Records excerpted from a collection
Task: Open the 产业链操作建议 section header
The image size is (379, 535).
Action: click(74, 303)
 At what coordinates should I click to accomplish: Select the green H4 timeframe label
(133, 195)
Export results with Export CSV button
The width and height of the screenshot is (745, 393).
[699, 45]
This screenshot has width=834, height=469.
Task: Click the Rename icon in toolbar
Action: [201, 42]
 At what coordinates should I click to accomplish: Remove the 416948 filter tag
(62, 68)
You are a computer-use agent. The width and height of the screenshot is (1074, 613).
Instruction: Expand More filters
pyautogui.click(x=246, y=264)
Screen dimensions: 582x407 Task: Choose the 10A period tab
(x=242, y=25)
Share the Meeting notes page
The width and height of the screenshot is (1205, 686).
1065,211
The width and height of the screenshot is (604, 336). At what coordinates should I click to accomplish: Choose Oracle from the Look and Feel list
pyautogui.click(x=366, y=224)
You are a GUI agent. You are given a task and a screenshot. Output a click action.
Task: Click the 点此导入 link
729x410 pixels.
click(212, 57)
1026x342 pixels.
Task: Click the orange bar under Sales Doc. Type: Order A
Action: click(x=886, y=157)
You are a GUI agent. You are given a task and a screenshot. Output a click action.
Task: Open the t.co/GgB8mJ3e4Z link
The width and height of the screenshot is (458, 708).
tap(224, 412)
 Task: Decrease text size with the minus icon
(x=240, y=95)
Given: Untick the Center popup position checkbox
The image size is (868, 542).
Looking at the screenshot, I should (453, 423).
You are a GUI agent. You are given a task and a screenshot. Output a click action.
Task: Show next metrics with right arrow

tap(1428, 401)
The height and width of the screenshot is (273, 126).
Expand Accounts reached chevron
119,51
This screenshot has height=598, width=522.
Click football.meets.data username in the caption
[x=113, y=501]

▸ Problem statement: Transcribe, word for word, the data above from its first line through the line with "Export results with Export CSV button", and include nothing else.

▸ Answer to this exercise:
Task: Open the 产业链操作建议 section header
The image size is (379, 535).
Action: click(74, 303)
 At what coordinates should I click to accomplish: Select the green H4 timeframe label
(133, 195)
Export results with Export CSV button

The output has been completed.